Hi Pascal - thank you for confirming my suspicions and for the fix. Time to explore further possibilities with Cerners FHIR server :-) john n
I've managed to query the Cerner endpoints and pull back a patient using an '_id' I found in their Google group. Subsequently I tried using that same patients MRN to retrieve the patient using the 'identifier' search parameter and got an http 400 error back with a helpful message pointing out I need to supply the 'system' part of the identifier as well as the value part. Looking at Cerner's documentation, it suggested I need to quote an oid to identify the system part of the parameter value; eg "urn:oid:1.1.1.1.1.1|10002701".

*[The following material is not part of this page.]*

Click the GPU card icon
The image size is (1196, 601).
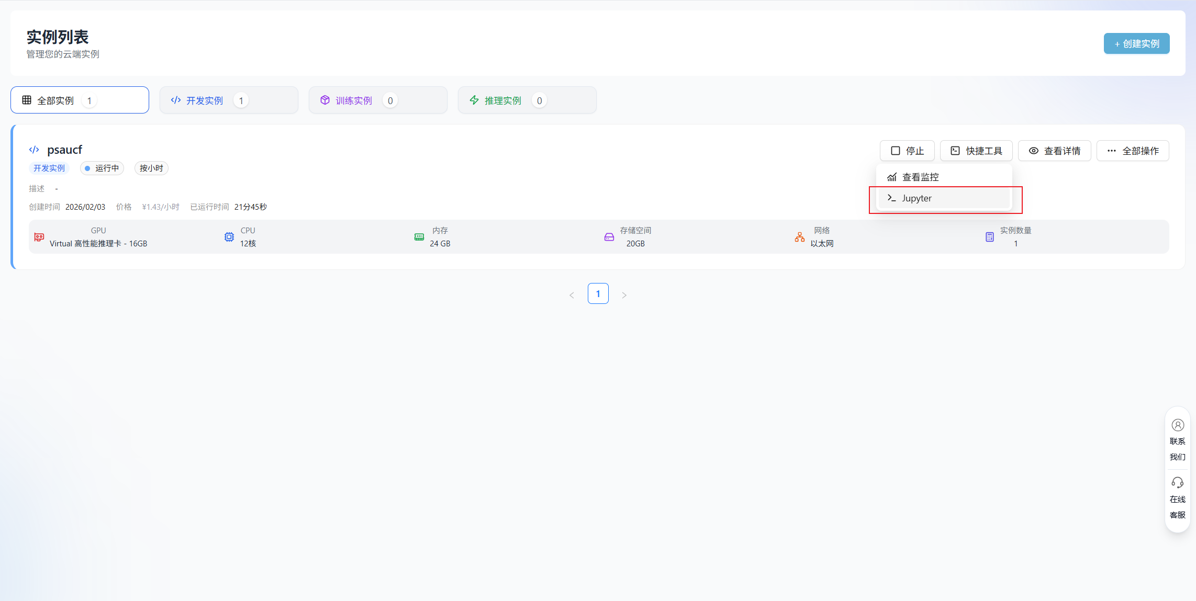click(39, 237)
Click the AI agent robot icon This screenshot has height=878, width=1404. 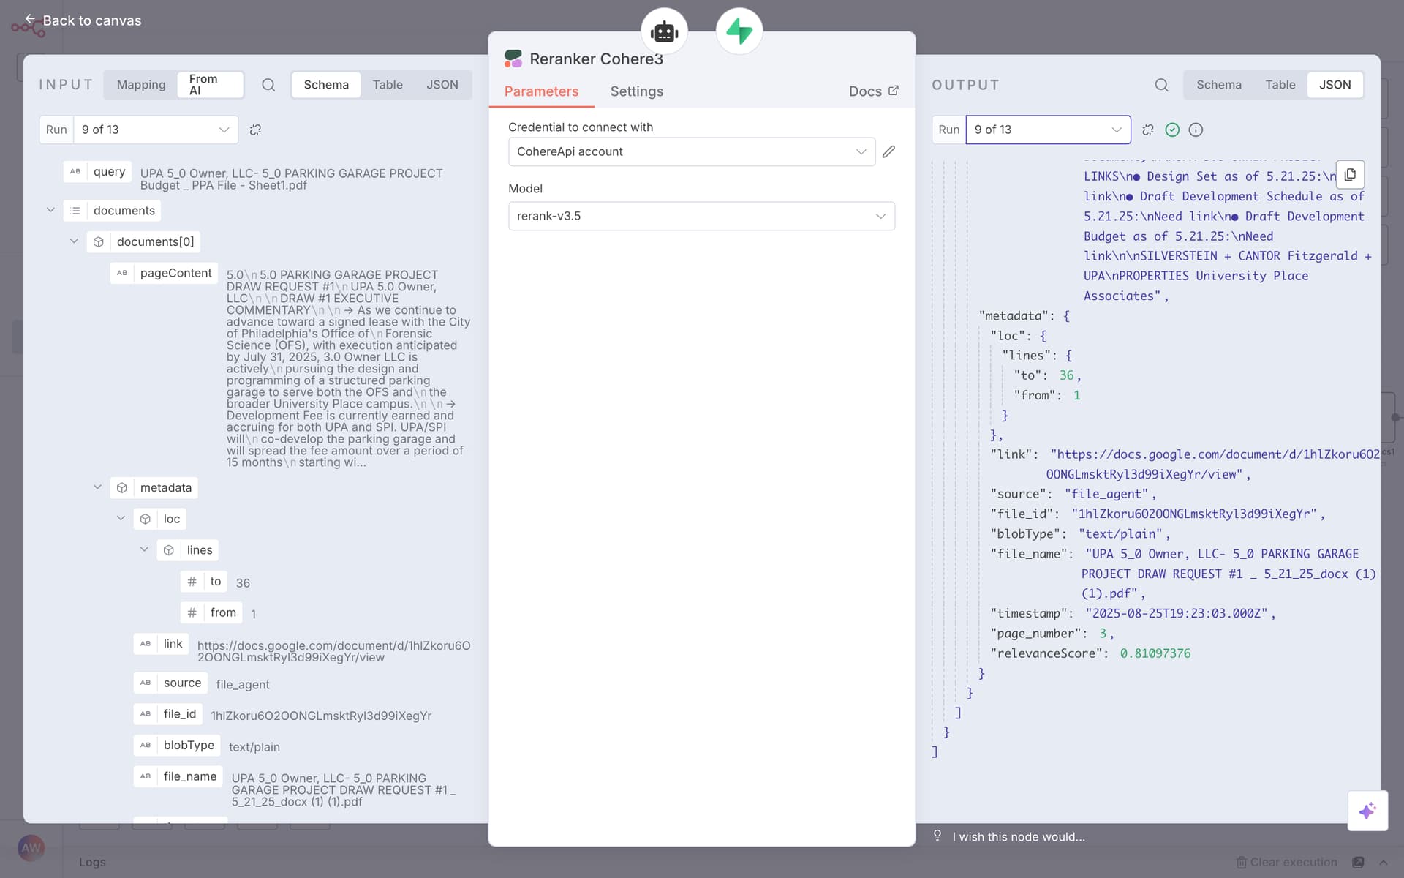664,31
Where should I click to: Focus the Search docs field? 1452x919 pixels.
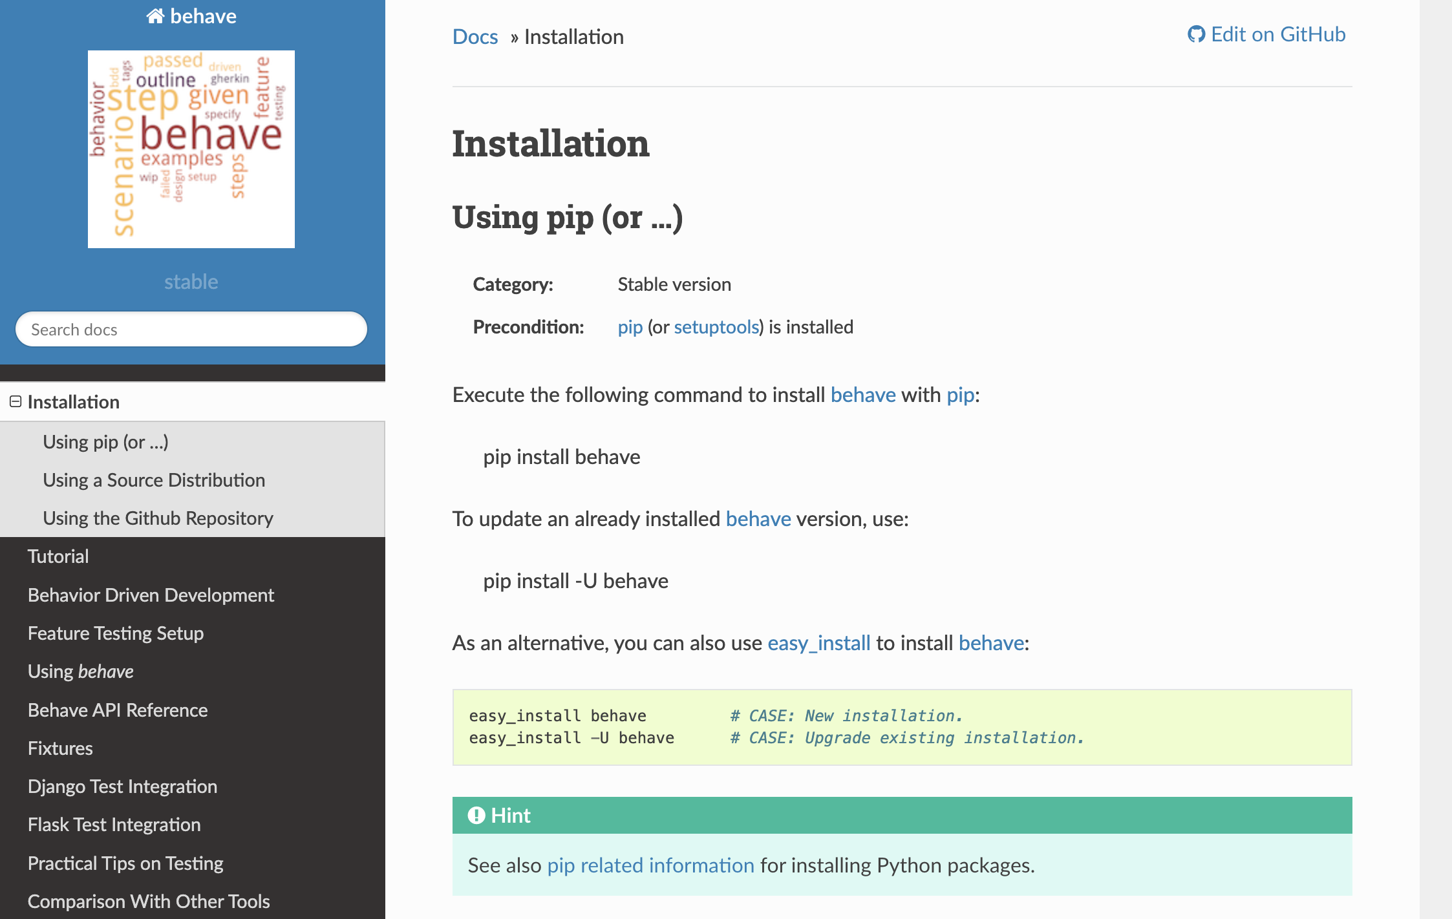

When I tried this, Swift-SMART declined to make the url call at all. After some tracing through the code I discovered it was being prevented by the call to absoluteURL() in FHIROpenServer -
func absoluteURL(for path: String, handler: FHIRServerRequestHandler) -> URL? { return URL(string: path, relativeTo: baseURL)
This was returning nil, presumably because the url contains unencoded reserved characters. So I sort of conclude that some part of url construction in Swift-SMART is not encoding all relevant characters. To test this hypothesis, I substituted %7C for the pipe character in the call to Patient.search as follows- Patient.search(["identifier": "urn:oid:1.1.1.1.1.1%7C10002701"]).perform(...
. . . .and it worked - it quite happily retrieved the required patient.
So the question is - is this an issue with parameter/url encoding in Swift-SMART or is there a syntax for expressing this search in the Patient.search initialiser which might avoid the problem?